The doctor squinted up at him through his dust-coated glasses. He ran the brim of his hat through his fingers. “I can’t say for certain where he is himself,” he said. “His house is a little way further on.”

  “Then we can’t stop here,” Cyprien said, glancing at Isaac and Placide, who sat their horses quietly.

  “Oh, but you will,” said the doctor, “if you don’t want to drown.”

  Indeed the wind was bringing heavy clouds in quickly from the east, and the first fat drops were slamming down, raising little puffs of dust. One splashed into the bald center of the doctor’s head. He remembered Cyprien vaguely from the Hédouville mission, and there’d been something about the captain then that he hadn’t liked. Certainly he didn’t much like the way Cyprien was looking at Sophie now. Nevertheless he stretched out his hand to him.

  “Don’t be hasty,” he said. “Once the deluge starts, you won’t be able to see as far as the end of your nose. If you wait out the rain here, we may still bring you to Sancey before dark.”

  Cyprien hesitated a moment more, then slid down from his horse, though without accepting the doctor’s proffered hand. Isaac and Placide exchanged a quick glance, and then they too dismounted. Grooms were already coming out from the stables to take their horses from them.

  “Then there will be peace after all,” Elise was saying from her place at the foot of the gallery table. “In spite of everything.”

  The tale of Le Cap’s burning seemed to have shaken her only slightly. Indeed her composure was such that the doctor wondered if she’d properly understood the news.

  “Our mission is to achieve a peace, Madame,” Placide said courteously. “And our resolve.”

  “Oh, I do not see how you can fail,” Elise said, with a meaning look at her husband. Tocquet sat with his back to the railing, his eyes remote, rolling an unlit cheroot between his fingers. Behind him, a wall of rain came down.

  “How well you have grown,” Elise said, returning to Isaac and Placide. “I would hardly have known you—you are such young men now.”

  Placide smiled easily and replied with some nicely turned compliment. The doctor studied them, not much attending to what they said. Nanon sat by him, leaning just slightly against his shoulder, her hand warm in his beneath the table.

  The sheen of the boys’ dress uniforms had been a little blunted by the dust of the road. Isaac was the darker, shorter, and thicker; Placide a head taller, distinctly more slender, his tone a rich coppery red. One might not have taken them for brothers at all, and it had long been rumored that Placide, born before his mother’s legal marriage to Toussaint, had been fathered by another, possibly even by a white man. But the doctor thought he saw resemblances now, in the long oval of Placide’s face, the shape of his long-fingered hands, even the habit of floating a palm across his mouth between his phrases, as if to hide a smile. And Toussaint had always given him a first-born’s preference.

  All around them the rain came rushing down, pouring over the gallery steps like a waterfall. The doctor stretched his neck to look over the railing; below, the lily pool he’d designed and dug was overflowing its border of stones, drenching the turf around it. Captain Daspir, munching contently on a concoction of desalted cod Elise had cunningly expanded for the unexpected number, asked him some question about the flowers. The doctor scarcely paid attention to his own reply.
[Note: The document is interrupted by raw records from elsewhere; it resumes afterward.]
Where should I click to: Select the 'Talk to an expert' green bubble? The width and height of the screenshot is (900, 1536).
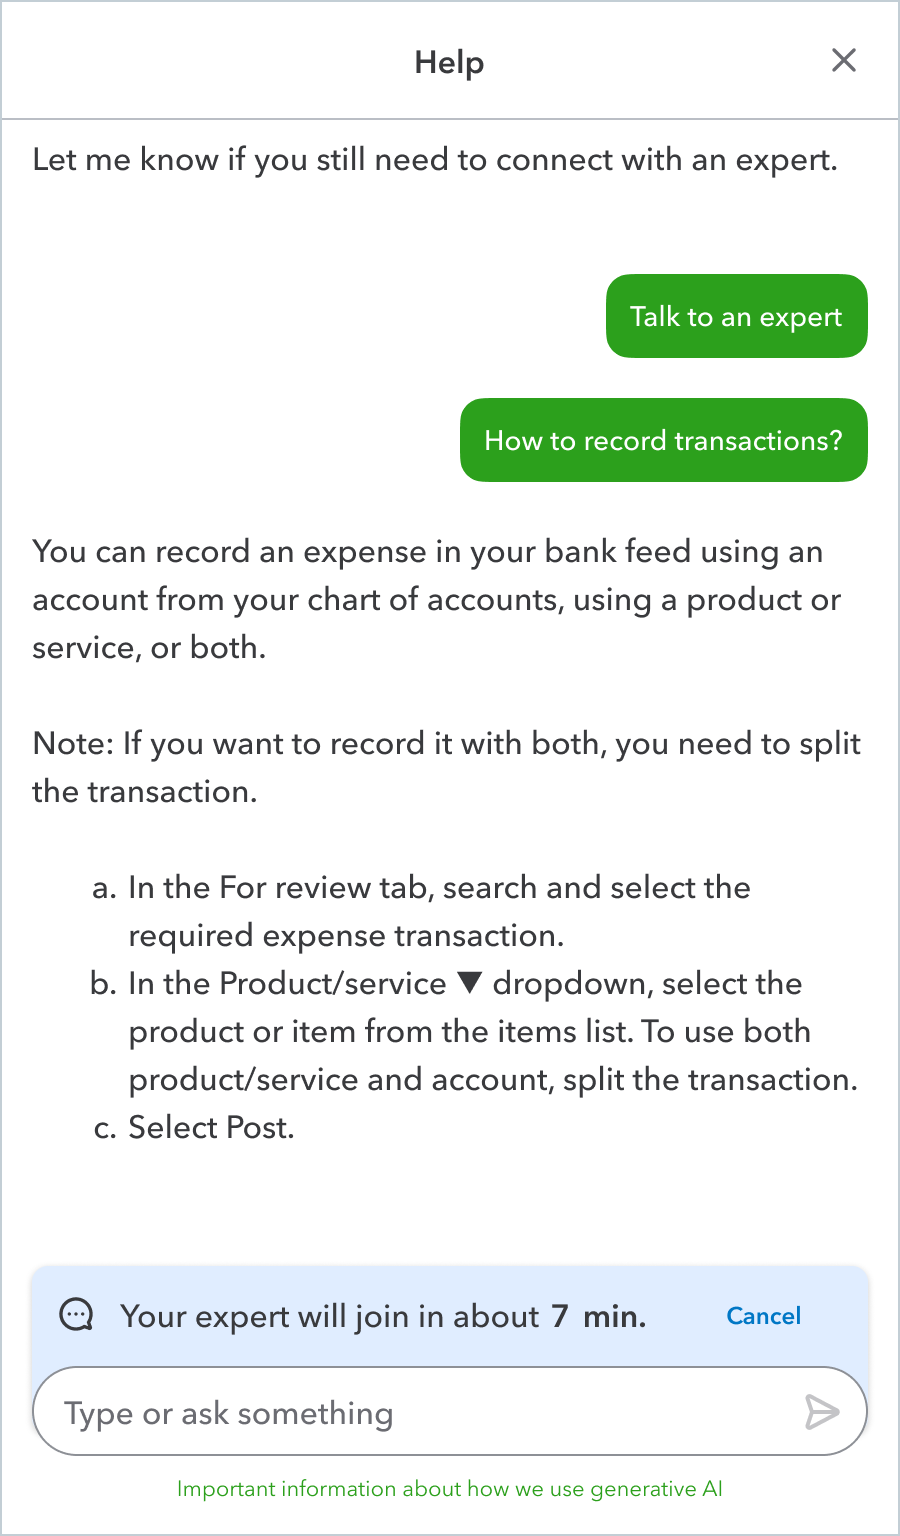click(x=737, y=316)
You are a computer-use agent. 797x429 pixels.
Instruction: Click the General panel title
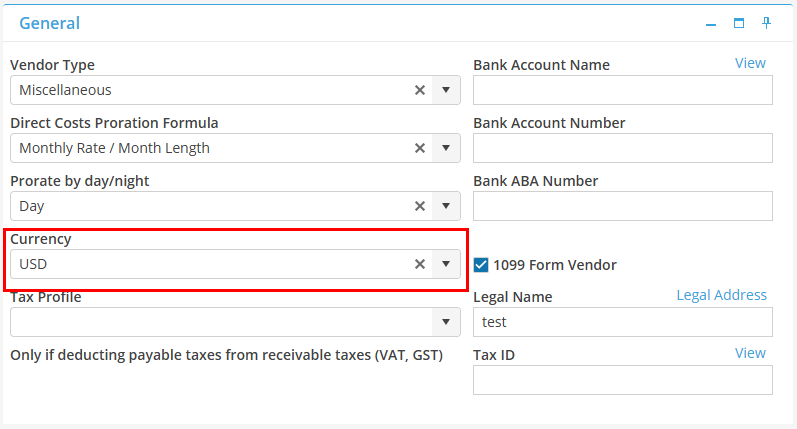50,23
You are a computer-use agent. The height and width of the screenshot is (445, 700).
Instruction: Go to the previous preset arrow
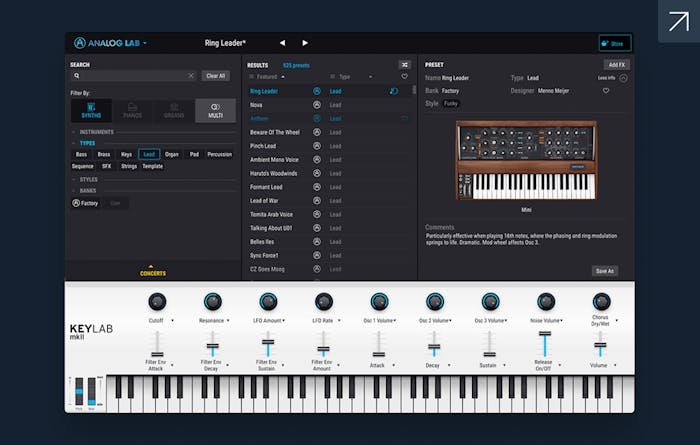click(x=282, y=43)
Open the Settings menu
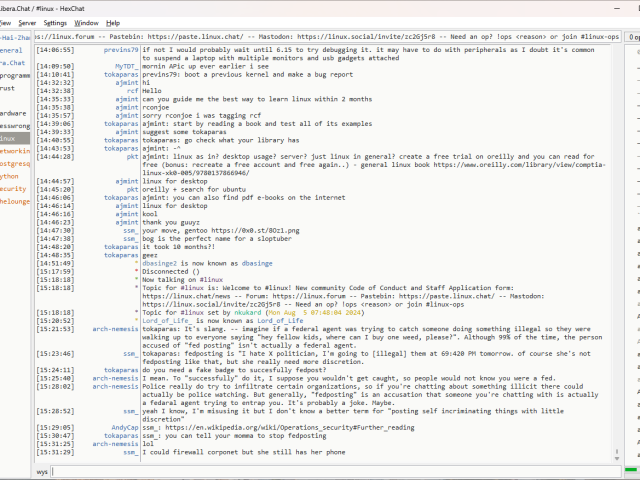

  Five years since he had seen these boys, and they’d been as long apart from their mother and father. The invitation to send them to school in France was one which could not be refused. In effect, the boys had been given up as hostages. The doctor was one of the party that conveyed them from Ennery to Le Cap, where then-Commissioner Sonthonax had embarked them for the fatherland and the Collège de la Marche. Toussaint had seemed willing, even pleased to send them, then. Such an education was a privilege, after all, and one that opened the way to many advancements once the graduate returned to the colony. And in those days Toussaint had freely professed that the more French his sons should become, the better. Though later on, the doctor knew, he’d launched a couple of unsuccessful plots to get them back.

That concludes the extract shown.